On his first Red Zone mission he got into the vehicle and as we exited the Green Zone, he charged (loaded) his M-4 and loaded his Glock. It nearly gave everyone in the vehicle a heart attack. Travis T was driving and wanted to kill him. We carried weapons loaded at all times. The bad guys never gave us a heads-up when they might attack. When we asked why he was unloaded, he responded that he wasn’t comfortable with a loaded weapon in the Green Zone. It is a proven fact in high-stress situations such as a gunfight that you lose your fine motor skills and are left only with the ability to perform large muscle movements. That is why we practice, practice, practice—and practice some more. Blackwater trained us with several thousand rounds per person specifically to develop the muscle memory and presence of mind that will save one’s life, and the ambassador’s, if and when things went bad. If you are not perfectly comfortable with muzzle discipline, trigger control, and the absolute certainty that you can safely handle a weapon under duress, then you have no business carrying one for a living. On the Glock pistol your finger is the safety. If you don’t put your finger inside the trigger guard and don’t put your finger on the trigger unless you absolutely intend to kill someone, then you won’t have any mistakes or any problems. All armed professionals know this. How could you arrive in an active combat zone and not feel comfortable with issued weapons? Drew B counseled him again. Strike 2.
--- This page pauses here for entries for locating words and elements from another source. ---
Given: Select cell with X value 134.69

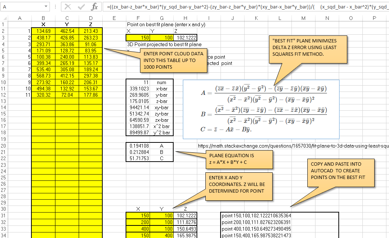Looking at the screenshot, I should coord(44,31).
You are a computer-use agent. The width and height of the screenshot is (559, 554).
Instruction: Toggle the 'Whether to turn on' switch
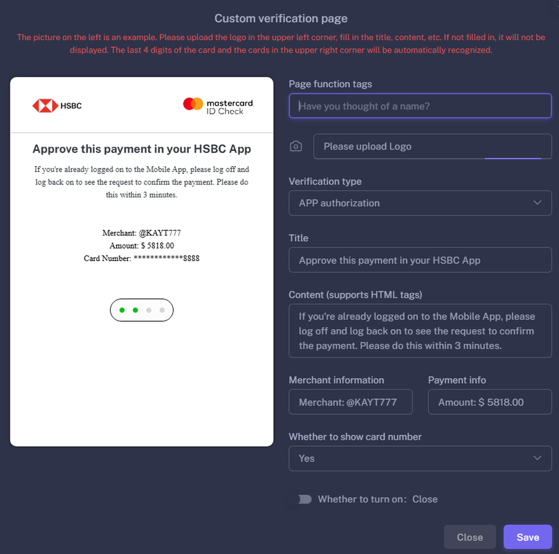point(305,499)
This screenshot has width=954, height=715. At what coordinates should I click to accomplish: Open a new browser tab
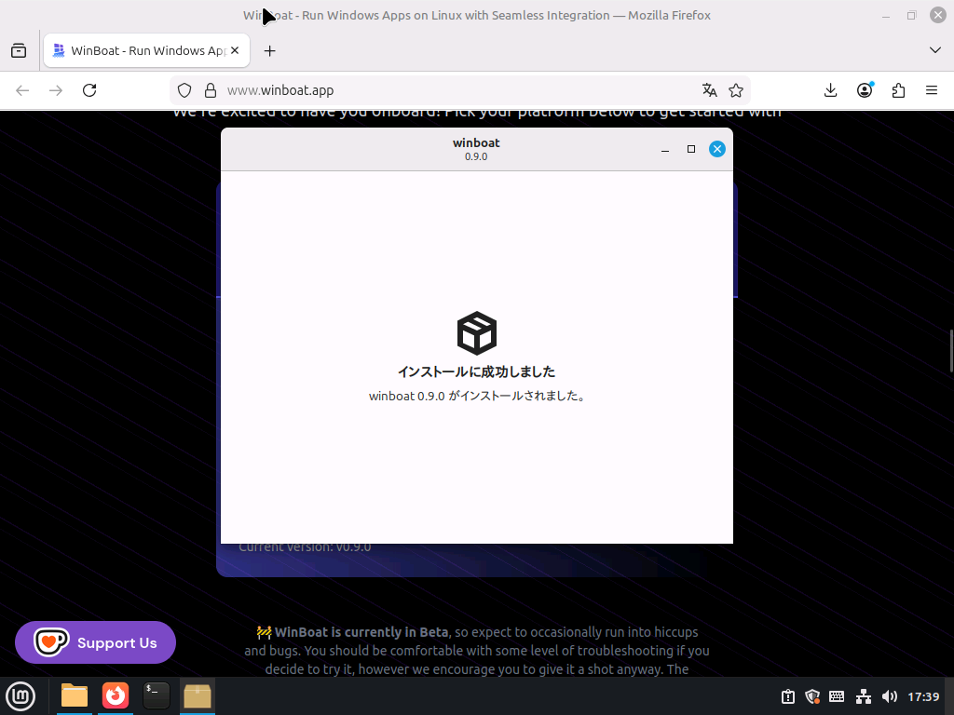pyautogui.click(x=270, y=50)
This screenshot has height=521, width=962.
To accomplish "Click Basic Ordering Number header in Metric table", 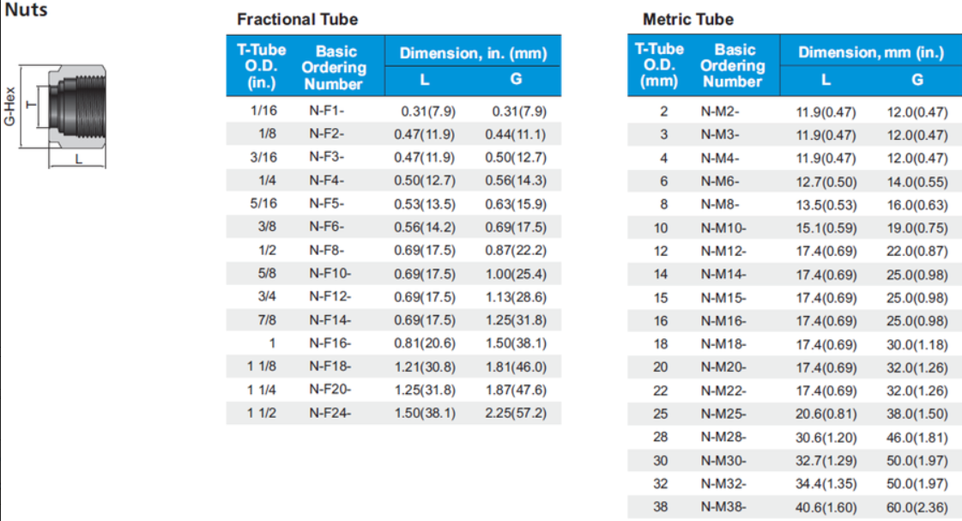I will click(735, 66).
We picked the ambassador up at his usual time and took him to the palace. As we arrived at the palace the team dismounted and took their security positions. Drew B gave the okay. I got out and opened the limo door for the ambassador who began the fifteen-foot walk past the FAST Company Marines into the palace. This was a secure area. Just then the martial artist bursts through the doors and into the palace, raises his M-4 pointing it at several frightened CPA employees, and yells: “All clear.”